Task material:
====

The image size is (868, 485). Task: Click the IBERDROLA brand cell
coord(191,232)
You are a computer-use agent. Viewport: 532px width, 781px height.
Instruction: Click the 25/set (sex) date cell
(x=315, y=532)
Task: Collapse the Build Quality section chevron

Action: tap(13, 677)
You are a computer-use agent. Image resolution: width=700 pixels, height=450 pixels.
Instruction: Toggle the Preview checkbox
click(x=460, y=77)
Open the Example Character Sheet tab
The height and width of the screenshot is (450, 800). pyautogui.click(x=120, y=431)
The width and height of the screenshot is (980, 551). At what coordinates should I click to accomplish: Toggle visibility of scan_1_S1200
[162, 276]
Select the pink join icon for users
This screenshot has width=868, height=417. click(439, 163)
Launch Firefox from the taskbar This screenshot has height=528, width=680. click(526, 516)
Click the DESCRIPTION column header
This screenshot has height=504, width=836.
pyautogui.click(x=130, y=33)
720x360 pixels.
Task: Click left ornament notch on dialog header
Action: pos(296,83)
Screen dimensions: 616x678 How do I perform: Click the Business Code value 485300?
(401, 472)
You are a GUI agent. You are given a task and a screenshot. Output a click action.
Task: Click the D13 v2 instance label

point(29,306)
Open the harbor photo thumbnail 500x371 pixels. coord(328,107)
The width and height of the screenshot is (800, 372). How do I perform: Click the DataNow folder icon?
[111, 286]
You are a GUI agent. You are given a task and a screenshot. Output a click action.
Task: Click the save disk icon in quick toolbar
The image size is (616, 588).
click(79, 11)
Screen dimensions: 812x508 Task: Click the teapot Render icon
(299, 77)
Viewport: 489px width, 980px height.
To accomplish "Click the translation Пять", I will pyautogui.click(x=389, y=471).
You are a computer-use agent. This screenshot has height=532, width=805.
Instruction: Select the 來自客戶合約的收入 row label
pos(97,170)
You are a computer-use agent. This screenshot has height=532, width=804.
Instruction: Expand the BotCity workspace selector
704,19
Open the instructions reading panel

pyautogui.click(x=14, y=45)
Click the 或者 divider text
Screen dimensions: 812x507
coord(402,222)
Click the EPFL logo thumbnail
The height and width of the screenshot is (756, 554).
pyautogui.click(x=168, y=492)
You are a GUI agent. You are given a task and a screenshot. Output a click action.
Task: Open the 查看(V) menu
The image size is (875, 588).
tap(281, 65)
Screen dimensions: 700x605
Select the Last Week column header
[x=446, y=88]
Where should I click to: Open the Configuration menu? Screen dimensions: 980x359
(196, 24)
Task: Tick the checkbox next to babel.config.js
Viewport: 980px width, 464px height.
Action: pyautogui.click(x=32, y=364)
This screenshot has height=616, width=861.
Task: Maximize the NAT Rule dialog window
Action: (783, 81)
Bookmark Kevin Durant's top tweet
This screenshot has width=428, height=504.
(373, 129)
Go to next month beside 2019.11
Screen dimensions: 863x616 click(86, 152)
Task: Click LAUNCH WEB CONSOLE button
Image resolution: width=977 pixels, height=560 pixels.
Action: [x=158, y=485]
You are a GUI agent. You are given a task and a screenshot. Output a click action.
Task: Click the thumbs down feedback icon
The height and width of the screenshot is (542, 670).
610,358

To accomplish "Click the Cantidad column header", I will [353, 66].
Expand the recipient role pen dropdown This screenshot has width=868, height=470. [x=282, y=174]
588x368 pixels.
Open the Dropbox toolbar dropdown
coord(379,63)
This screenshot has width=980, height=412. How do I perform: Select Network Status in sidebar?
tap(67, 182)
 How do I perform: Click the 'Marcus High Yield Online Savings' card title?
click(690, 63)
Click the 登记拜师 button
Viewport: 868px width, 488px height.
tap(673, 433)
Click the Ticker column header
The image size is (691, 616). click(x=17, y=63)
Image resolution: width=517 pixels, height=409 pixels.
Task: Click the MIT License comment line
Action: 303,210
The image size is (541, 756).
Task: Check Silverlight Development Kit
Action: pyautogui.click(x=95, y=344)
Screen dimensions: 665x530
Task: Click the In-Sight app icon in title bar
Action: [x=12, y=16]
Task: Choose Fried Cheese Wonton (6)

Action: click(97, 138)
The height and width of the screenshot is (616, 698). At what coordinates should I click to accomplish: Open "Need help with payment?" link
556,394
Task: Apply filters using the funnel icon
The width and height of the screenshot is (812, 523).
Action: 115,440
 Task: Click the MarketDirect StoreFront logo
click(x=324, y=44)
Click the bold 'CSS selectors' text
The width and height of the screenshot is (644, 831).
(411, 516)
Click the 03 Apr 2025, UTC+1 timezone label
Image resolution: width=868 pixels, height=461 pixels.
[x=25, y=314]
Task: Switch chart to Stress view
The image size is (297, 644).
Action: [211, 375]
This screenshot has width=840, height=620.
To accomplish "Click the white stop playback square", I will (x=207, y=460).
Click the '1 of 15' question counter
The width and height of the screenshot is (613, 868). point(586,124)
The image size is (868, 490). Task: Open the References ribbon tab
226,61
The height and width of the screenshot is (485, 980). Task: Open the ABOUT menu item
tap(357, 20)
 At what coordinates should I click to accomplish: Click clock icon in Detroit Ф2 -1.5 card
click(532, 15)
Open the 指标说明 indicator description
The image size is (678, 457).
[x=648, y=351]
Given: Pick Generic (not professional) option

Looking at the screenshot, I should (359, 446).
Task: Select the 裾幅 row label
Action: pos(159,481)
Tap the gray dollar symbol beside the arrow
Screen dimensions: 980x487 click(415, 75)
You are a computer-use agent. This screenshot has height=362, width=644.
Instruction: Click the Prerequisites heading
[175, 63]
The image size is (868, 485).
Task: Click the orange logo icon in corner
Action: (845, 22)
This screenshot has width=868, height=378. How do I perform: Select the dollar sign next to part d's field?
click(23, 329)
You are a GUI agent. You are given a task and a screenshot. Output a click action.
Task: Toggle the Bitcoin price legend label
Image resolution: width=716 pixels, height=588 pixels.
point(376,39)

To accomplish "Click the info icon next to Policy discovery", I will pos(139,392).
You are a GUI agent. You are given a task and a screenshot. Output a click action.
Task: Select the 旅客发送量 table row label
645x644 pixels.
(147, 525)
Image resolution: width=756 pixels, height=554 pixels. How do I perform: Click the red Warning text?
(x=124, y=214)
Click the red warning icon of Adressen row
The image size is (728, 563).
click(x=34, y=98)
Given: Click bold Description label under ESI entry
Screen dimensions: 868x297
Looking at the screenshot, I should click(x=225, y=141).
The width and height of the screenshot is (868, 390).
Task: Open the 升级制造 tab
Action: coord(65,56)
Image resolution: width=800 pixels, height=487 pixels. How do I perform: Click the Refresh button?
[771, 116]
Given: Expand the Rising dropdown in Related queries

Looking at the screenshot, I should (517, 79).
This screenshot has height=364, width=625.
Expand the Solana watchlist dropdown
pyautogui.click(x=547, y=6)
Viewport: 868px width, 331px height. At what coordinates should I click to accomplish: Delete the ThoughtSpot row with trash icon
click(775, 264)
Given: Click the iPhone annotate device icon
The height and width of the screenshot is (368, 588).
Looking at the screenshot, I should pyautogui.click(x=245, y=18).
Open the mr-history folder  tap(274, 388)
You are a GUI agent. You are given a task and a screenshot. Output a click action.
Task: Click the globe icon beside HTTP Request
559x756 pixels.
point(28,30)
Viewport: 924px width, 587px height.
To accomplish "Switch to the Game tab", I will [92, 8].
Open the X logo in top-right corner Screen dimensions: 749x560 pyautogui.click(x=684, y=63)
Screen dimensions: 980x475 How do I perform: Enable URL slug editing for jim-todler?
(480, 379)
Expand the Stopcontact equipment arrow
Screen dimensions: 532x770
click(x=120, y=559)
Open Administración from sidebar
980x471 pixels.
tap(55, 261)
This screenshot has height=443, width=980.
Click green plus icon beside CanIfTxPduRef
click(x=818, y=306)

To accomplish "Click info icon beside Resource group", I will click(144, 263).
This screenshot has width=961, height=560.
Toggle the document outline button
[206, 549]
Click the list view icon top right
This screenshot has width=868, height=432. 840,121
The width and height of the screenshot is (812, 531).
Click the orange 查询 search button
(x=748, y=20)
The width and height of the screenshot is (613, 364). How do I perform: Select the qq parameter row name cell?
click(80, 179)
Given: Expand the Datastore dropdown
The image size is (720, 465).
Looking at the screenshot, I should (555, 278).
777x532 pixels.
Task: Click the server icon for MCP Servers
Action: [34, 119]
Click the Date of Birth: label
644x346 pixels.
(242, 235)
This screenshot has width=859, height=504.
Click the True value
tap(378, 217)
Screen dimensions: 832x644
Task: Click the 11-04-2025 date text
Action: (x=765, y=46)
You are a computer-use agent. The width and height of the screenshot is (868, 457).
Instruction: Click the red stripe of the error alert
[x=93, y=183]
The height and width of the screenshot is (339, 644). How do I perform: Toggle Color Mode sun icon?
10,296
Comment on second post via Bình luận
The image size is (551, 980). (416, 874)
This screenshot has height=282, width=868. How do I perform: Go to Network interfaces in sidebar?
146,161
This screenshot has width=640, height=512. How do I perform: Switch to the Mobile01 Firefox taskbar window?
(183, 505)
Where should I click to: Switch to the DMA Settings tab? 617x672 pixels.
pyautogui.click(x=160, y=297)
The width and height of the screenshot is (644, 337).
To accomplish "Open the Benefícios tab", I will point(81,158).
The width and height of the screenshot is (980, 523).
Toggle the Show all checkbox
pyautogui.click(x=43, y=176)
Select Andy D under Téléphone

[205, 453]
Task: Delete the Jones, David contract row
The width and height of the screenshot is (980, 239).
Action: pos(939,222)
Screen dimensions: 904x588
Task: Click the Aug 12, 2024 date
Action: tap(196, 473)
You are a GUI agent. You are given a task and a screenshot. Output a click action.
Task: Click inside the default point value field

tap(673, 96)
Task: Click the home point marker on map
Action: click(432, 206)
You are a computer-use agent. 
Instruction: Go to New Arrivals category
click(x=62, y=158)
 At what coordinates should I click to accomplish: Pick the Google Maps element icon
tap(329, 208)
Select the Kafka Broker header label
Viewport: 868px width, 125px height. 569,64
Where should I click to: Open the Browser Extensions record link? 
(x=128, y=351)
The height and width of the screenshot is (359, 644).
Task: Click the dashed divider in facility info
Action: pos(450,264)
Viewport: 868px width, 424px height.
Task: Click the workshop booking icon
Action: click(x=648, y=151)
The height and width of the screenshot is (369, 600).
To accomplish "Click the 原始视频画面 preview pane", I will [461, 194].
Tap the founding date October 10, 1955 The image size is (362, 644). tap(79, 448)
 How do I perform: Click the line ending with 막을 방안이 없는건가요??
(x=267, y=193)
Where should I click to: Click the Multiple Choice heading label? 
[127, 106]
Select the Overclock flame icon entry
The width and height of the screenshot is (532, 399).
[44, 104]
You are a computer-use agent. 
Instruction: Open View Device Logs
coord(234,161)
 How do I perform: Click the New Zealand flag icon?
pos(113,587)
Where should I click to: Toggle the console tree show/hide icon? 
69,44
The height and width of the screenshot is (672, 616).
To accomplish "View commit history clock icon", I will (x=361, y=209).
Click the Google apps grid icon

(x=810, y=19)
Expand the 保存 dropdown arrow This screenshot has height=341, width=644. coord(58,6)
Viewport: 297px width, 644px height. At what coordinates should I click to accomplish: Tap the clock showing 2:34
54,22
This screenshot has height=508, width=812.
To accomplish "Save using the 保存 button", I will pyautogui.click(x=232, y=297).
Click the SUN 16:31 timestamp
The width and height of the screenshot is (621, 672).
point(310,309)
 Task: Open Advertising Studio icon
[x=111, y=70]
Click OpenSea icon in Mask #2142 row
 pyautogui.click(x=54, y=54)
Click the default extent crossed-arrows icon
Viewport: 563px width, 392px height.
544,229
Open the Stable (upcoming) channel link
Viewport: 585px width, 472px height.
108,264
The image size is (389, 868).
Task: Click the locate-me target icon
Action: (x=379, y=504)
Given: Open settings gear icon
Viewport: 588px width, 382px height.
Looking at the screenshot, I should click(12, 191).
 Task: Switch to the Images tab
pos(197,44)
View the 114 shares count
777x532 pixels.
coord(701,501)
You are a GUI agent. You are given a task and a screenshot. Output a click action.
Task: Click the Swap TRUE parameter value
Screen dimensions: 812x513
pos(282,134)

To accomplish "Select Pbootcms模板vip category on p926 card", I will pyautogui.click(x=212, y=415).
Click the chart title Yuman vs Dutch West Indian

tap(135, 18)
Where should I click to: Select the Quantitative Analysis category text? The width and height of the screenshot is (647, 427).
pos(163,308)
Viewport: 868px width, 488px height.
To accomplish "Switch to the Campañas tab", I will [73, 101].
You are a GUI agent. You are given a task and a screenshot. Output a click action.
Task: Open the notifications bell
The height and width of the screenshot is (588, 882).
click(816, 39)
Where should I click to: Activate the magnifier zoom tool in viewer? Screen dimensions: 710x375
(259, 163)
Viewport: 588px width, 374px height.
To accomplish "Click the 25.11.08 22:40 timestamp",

====

From the records above, copy out the line with "Open the X logo", the line with "This screenshot has width=859, height=504.", and every line between them, word for word.

Open the X logo in top-right corner Screen dimensions: 749x560 pyautogui.click(x=684, y=63)
Screen dimensions: 980x475 How do I perform: Enable URL slug editing for jim-todler?
(480, 379)
Expand the Stopcontact equipment arrow
Screen dimensions: 532x770
click(x=120, y=559)
Open Administración from sidebar
980x471 pixels.
tap(55, 261)
This screenshot has height=443, width=980.
Click green plus icon beside CanIfTxPduRef
click(x=818, y=306)

To accomplish "Click info icon beside Resource group", I will click(144, 263).
This screenshot has width=961, height=560.
Toggle the document outline button
[206, 549]
Click the list view icon top right
This screenshot has width=868, height=432. 840,121
The width and height of the screenshot is (812, 531).
Click the orange 查询 search button
(x=748, y=20)
The width and height of the screenshot is (613, 364). How do I perform: Select the qq parameter row name cell?
click(80, 179)
Given: Expand the Datastore dropdown
The image size is (720, 465).
Looking at the screenshot, I should (555, 278).
777x532 pixels.
Task: Click the server icon for MCP Servers
Action: [34, 119]
Click the Date of Birth: label
644x346 pixels.
(242, 235)
This screenshot has width=859, height=504.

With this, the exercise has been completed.